• [INFORMATION GIVEN]:
- Opening Delimiter -
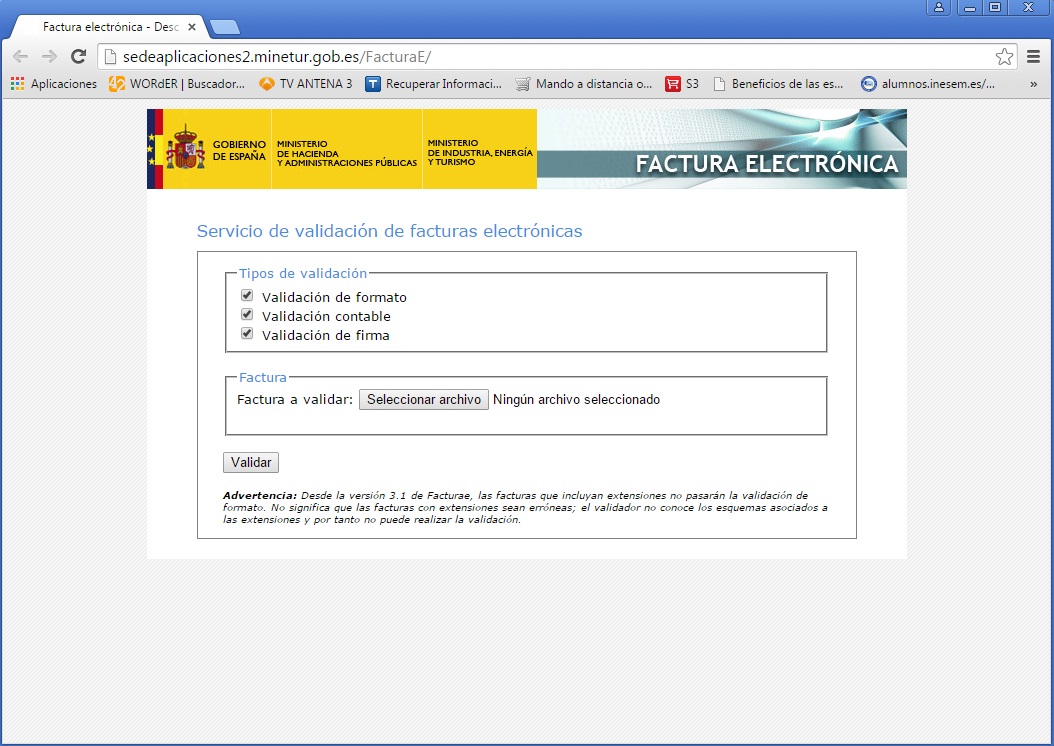This screenshot has width=1054, height=746.
Task: Open the S3 bookmark
Action: 683,84
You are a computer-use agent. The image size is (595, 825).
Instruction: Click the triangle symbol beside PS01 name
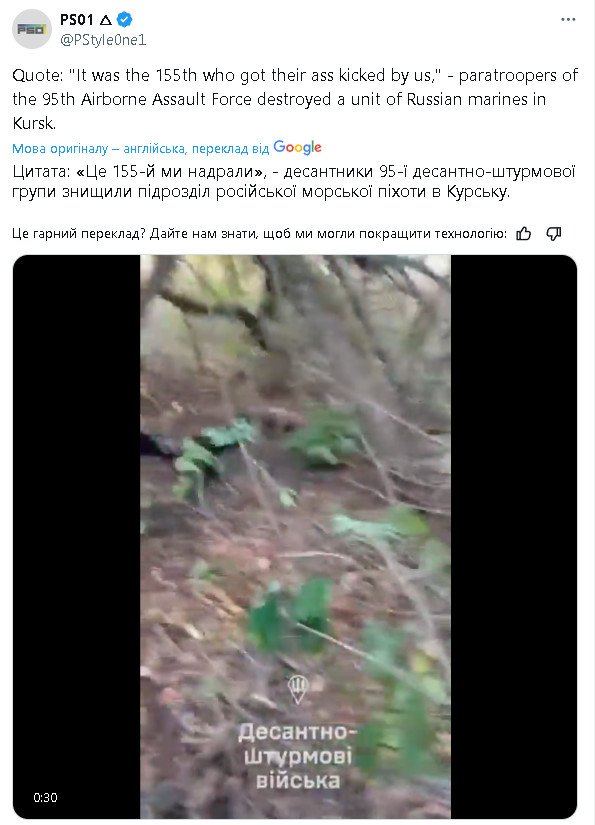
- Closing Delimiter -
• [TASK DETAILS]:
Exactly the lines from the line that contains "You are a computer-use" through the last line above, and no other lines, must be output, with pictures excluded.

• [TASK RESPONSE]:
You are a computer-use agent. The image size is (595, 825).
Instruction: Click the triangle symbol beside PS01 name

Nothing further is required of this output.